Direction — Copy the lines of the records starting at the line that contains "You are a computer-use agent. 1030x458" and ending at the line that contains "pyautogui.click(x=813, y=92)", keeping every character unchanged.

— START —

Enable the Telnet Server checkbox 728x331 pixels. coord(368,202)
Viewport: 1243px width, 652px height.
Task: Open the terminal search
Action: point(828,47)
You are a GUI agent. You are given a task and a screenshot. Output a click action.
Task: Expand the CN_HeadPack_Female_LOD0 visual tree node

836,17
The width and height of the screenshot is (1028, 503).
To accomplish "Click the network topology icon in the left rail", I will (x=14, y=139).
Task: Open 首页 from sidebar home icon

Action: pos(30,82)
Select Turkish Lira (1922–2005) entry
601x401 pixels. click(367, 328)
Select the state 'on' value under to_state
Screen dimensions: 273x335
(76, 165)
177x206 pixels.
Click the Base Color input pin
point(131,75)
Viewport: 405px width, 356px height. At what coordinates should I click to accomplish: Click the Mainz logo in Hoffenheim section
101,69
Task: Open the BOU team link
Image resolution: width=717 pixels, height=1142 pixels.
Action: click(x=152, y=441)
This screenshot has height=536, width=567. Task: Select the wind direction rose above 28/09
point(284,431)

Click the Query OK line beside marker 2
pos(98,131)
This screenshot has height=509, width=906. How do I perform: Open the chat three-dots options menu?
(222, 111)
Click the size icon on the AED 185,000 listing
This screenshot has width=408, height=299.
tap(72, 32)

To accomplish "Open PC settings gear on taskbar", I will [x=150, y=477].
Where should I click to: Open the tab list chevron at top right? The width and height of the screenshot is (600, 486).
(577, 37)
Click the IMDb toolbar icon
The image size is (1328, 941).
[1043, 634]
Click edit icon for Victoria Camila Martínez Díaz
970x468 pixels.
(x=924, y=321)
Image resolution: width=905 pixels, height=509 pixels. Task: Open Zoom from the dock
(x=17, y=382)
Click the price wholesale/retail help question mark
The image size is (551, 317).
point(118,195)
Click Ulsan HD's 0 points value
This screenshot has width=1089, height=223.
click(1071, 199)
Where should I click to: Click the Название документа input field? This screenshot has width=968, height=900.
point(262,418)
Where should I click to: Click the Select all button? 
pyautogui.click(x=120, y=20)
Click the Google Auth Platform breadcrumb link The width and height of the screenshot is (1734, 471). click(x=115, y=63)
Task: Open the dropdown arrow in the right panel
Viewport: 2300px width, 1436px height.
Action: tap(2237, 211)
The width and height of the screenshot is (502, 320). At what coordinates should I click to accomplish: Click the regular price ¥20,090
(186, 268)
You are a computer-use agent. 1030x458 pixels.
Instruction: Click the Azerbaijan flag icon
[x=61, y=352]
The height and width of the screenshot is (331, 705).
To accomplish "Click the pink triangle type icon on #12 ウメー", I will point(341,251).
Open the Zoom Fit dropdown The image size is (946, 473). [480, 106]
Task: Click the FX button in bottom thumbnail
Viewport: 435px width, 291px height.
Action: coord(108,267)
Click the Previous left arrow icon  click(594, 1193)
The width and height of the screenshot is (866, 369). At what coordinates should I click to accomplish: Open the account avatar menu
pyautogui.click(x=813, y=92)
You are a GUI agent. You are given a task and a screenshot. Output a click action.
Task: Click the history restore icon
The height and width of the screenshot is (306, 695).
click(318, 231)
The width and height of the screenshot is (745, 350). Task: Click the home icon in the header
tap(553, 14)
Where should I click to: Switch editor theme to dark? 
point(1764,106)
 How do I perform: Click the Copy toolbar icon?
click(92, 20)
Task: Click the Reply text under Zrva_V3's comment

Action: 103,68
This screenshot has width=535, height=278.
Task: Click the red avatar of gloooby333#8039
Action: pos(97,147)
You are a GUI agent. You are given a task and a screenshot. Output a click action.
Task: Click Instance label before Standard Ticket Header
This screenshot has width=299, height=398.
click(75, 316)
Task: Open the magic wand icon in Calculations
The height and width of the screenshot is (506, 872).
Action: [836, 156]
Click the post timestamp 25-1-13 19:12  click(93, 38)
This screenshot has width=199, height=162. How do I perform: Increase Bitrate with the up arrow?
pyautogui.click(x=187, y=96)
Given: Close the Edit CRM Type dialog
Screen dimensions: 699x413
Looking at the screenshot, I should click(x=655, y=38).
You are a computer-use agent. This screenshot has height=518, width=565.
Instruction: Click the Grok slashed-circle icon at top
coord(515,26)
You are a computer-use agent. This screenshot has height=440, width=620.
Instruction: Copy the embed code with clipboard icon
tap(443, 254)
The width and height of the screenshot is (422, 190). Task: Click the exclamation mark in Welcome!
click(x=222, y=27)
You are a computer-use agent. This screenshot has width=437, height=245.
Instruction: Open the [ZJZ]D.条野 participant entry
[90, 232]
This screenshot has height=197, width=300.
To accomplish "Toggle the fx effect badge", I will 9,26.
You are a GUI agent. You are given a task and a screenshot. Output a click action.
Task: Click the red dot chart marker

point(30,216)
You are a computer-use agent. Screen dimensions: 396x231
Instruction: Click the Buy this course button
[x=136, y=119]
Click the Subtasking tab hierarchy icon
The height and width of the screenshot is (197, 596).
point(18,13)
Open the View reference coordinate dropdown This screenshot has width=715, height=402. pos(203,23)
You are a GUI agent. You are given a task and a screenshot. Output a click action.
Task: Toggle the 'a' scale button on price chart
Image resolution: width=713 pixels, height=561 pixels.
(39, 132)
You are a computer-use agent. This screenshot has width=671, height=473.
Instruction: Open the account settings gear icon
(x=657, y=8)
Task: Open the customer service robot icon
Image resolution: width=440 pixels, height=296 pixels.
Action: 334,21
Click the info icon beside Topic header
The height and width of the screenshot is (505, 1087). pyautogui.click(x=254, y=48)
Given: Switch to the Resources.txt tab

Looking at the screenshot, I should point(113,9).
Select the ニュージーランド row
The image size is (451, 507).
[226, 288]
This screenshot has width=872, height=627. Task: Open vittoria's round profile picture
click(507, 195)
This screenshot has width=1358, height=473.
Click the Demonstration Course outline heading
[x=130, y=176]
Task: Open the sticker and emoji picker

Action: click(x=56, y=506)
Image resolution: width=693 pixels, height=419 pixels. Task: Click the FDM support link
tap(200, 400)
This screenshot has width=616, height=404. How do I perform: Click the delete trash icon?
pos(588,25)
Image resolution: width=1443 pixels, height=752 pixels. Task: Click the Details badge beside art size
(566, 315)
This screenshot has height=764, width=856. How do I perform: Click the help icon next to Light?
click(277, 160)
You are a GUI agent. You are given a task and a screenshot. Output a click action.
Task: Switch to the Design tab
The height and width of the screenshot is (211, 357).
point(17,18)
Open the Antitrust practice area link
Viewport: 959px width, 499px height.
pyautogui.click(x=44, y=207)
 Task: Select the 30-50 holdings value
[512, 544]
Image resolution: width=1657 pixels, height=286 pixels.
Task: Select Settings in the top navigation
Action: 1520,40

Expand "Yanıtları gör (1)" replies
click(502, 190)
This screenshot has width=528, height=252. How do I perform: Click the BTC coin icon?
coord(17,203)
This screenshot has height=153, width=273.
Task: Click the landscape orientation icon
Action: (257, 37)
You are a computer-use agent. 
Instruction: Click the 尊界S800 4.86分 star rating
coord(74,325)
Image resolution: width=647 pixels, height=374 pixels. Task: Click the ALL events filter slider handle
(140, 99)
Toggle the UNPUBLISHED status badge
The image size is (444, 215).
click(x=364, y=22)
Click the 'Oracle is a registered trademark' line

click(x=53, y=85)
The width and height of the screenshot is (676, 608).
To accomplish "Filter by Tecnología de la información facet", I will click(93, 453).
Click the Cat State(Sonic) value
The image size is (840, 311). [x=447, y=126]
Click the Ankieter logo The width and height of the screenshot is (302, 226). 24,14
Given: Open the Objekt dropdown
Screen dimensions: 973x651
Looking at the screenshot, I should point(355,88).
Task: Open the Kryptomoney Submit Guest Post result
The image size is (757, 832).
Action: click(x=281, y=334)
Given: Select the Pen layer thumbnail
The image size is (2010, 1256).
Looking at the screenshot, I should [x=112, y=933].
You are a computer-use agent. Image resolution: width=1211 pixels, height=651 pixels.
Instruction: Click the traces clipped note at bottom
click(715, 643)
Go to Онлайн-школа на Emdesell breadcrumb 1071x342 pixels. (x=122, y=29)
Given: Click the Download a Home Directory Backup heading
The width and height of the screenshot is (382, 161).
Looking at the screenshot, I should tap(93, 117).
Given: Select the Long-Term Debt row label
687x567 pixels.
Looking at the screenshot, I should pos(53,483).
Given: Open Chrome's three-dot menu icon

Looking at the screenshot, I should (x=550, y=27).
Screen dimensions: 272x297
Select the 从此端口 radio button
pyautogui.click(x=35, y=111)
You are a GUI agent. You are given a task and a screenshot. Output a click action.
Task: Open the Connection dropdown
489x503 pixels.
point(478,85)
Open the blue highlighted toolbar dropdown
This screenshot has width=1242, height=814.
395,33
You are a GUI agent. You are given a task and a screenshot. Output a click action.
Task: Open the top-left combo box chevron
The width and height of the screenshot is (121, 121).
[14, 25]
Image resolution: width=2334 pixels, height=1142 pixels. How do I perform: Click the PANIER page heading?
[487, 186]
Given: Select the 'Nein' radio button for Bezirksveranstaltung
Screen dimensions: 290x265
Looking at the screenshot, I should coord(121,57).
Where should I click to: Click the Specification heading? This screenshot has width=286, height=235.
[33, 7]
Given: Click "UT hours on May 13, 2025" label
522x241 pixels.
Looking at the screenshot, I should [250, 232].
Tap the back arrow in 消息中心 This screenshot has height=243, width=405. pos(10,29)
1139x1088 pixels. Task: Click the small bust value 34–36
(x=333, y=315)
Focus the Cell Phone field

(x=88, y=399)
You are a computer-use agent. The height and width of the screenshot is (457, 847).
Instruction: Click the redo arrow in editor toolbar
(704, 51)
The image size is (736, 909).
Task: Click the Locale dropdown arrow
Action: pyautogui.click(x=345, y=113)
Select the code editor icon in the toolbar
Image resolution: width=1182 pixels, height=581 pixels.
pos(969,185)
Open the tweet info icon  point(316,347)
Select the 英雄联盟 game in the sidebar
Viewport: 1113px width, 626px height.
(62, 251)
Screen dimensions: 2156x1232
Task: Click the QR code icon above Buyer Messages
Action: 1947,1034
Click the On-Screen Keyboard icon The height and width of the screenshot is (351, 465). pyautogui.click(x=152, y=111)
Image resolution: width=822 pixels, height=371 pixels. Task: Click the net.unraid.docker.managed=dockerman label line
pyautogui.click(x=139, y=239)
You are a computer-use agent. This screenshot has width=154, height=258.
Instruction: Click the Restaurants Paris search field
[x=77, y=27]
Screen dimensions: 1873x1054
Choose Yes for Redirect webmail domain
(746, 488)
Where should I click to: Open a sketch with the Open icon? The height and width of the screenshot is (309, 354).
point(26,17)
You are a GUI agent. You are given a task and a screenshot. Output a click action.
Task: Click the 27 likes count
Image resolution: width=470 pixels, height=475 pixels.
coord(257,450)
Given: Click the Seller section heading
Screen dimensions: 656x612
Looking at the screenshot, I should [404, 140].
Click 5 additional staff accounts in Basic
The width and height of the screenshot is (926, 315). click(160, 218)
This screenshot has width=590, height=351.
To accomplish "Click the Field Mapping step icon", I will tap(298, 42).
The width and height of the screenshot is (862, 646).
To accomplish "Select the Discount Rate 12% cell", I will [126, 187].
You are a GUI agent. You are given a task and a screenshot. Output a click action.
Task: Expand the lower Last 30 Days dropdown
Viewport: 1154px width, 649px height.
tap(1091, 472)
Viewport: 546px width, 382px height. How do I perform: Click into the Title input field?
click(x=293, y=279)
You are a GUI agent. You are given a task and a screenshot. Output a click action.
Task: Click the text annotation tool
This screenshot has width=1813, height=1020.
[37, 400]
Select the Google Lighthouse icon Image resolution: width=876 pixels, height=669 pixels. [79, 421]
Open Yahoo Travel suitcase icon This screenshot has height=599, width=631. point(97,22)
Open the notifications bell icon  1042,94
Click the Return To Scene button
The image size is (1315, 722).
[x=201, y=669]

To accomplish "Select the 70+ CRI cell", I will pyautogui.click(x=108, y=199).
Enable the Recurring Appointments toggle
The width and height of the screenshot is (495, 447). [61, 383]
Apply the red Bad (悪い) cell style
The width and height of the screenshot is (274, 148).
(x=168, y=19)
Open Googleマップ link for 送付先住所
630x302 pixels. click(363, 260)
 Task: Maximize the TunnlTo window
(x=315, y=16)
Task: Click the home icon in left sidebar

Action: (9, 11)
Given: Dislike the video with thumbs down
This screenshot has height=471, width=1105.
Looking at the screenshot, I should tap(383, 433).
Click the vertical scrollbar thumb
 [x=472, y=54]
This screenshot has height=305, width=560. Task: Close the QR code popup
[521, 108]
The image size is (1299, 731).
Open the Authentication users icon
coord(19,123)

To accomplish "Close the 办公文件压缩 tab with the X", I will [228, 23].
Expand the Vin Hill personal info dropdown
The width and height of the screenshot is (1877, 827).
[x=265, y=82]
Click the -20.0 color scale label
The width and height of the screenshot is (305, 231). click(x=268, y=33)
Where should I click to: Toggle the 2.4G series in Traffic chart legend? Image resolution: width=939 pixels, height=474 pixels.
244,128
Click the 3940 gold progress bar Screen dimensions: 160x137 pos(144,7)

— END —

Final result —
You are a computer-use agent. 1030x458 pixels.
Instruction: Click the Azerbaijan flag icon
[x=61, y=352]
The height and width of the screenshot is (331, 705).
To accomplish "Click the pink triangle type icon on #12 ウメー", I will point(341,251).
Open the Zoom Fit dropdown The image size is (946, 473). [480, 106]
Task: Click the FX button in bottom thumbnail
Viewport: 435px width, 291px height.
Action: coord(108,267)
Click the Previous left arrow icon  click(594, 1193)
The width and height of the screenshot is (866, 369). At what coordinates should I click to accomplish: Open the account avatar menu
pyautogui.click(x=813, y=92)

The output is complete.